| To be done |
Copy out, word for word, the lines of the material that begin with the line containing "Viewport: 1265px width, 599px height." and end with the line containing "coord(500,351)", including both of those lines.

| Records provided |
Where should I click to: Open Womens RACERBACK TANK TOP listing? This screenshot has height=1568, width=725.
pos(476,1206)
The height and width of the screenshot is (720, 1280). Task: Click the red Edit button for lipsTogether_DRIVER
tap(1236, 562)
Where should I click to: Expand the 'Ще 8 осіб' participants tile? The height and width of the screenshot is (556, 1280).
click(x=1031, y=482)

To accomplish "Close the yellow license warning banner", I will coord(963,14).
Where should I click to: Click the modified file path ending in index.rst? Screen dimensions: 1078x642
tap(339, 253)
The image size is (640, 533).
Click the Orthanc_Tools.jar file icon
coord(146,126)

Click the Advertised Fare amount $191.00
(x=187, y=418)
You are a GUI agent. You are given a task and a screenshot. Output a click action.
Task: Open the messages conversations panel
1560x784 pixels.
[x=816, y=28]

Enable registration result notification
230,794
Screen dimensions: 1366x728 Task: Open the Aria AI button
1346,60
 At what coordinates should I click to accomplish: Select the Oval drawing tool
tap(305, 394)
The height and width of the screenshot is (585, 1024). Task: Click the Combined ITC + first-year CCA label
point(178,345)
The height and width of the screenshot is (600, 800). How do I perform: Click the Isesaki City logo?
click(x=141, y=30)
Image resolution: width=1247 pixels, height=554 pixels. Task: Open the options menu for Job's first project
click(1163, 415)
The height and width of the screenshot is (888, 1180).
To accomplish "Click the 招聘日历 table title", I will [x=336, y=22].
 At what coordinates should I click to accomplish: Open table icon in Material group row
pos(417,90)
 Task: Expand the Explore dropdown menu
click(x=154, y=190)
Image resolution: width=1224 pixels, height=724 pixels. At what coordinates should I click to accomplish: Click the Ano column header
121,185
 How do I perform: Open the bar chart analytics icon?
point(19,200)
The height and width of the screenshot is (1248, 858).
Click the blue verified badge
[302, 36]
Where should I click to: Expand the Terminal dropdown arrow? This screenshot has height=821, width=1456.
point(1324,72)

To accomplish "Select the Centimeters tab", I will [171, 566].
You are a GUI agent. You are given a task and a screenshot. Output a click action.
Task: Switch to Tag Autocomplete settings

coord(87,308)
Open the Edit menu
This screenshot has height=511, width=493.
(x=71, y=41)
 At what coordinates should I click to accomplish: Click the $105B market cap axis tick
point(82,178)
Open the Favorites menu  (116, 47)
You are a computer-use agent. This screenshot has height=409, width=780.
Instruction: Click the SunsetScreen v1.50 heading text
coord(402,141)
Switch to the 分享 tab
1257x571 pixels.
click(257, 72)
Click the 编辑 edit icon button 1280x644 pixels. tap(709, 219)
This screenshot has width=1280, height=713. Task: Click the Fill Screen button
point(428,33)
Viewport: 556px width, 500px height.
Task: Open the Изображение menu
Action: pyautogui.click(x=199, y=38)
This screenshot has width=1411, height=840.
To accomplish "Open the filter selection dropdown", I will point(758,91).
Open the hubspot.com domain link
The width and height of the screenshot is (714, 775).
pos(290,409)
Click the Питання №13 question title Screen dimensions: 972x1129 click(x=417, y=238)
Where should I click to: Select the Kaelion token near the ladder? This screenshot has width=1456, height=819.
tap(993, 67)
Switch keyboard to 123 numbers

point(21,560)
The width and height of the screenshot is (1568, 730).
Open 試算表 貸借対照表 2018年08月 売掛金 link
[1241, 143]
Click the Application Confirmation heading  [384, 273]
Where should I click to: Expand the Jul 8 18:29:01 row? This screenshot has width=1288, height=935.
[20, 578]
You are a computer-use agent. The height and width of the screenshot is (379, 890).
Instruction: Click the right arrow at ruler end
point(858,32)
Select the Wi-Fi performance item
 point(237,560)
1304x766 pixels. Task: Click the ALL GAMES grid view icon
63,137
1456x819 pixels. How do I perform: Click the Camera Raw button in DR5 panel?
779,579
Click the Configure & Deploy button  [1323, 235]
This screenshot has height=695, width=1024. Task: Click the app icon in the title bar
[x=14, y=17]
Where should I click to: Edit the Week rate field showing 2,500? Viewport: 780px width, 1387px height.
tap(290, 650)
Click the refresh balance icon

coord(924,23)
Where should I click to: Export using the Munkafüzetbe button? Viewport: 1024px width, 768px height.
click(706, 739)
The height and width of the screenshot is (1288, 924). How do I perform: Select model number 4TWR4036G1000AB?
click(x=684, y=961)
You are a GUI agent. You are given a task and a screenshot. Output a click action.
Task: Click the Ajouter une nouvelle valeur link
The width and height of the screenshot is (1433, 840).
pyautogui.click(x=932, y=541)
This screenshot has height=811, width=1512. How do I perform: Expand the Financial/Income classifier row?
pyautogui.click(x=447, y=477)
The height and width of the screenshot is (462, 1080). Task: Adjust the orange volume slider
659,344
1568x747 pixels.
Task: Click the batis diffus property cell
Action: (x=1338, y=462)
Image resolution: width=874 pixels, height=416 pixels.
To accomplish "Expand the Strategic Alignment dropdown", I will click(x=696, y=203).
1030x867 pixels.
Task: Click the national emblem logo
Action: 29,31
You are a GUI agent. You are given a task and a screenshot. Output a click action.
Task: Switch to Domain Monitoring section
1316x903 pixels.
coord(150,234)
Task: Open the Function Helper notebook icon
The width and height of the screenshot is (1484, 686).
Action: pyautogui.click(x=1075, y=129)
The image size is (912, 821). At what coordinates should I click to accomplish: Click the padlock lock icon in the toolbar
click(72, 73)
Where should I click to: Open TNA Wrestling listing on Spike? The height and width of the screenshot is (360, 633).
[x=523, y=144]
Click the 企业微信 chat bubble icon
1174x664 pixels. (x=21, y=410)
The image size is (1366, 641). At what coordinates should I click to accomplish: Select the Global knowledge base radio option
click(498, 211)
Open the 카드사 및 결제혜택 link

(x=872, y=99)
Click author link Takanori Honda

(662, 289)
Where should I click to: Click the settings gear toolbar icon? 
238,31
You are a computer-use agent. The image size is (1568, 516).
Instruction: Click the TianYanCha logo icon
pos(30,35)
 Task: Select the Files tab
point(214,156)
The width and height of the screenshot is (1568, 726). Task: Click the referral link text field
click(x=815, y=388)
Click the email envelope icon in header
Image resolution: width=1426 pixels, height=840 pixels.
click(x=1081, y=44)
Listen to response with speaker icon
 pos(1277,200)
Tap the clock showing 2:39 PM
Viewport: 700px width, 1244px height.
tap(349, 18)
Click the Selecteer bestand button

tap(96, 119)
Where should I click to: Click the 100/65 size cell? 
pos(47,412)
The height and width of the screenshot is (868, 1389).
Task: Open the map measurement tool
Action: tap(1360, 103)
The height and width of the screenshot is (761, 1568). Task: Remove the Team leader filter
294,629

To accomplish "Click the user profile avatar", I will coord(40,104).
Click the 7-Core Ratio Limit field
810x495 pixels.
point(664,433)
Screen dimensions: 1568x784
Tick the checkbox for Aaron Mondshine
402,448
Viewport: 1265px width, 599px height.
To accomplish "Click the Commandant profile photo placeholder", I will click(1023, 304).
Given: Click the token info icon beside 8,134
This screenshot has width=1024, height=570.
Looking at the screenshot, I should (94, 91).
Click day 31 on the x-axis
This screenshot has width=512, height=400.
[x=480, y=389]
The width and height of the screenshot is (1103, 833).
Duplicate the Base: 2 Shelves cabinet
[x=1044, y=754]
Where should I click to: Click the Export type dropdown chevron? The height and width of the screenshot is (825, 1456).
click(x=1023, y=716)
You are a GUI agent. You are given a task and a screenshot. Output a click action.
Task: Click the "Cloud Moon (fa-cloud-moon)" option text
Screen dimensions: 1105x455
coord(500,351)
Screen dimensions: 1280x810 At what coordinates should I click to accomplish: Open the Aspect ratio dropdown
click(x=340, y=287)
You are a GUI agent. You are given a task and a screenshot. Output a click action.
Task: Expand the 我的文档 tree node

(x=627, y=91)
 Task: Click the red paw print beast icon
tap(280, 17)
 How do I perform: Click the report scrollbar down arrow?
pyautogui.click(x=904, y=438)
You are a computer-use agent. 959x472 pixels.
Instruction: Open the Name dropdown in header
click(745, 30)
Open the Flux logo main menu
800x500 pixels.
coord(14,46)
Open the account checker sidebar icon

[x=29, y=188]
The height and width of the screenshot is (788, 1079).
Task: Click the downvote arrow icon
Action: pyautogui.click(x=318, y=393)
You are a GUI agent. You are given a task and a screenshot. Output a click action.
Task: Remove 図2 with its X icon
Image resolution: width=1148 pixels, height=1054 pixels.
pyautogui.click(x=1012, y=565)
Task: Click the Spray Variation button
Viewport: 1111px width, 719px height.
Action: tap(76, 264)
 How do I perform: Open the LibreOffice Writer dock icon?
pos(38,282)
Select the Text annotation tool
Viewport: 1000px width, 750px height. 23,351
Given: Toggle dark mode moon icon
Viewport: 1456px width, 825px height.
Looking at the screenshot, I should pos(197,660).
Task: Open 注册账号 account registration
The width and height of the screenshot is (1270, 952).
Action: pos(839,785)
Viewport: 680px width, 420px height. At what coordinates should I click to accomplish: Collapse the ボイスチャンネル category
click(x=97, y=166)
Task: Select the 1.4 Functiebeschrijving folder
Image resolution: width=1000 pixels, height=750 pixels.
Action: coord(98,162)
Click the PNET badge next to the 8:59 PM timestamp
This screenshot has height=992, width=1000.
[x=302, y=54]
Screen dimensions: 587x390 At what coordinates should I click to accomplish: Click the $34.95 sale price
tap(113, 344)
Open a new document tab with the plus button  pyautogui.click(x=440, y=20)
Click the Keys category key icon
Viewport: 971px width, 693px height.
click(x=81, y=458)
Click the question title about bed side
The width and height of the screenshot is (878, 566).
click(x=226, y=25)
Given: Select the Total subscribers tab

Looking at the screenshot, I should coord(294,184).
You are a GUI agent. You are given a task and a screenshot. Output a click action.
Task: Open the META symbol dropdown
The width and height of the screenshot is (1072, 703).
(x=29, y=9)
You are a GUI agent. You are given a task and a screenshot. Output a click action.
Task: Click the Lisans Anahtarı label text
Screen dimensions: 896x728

| Task solution |
Viewport: 1265px width, 599px height.
To accomplish "Click the Commandant profile photo placeholder", I will click(1023, 304).
Given: Click the token info icon beside 8,134
This screenshot has width=1024, height=570.
Looking at the screenshot, I should (94, 91).
Click day 31 on the x-axis
This screenshot has width=512, height=400.
[x=480, y=389]
The width and height of the screenshot is (1103, 833).
Duplicate the Base: 2 Shelves cabinet
[x=1044, y=754]
Where should I click to: Click the Export type dropdown chevron? The height and width of the screenshot is (825, 1456).
click(x=1023, y=716)
You are a GUI agent. You are given a task and a screenshot. Output a click action.
Task: Click the "Cloud Moon (fa-cloud-moon)" option text
Screen dimensions: 1105x455
coord(500,351)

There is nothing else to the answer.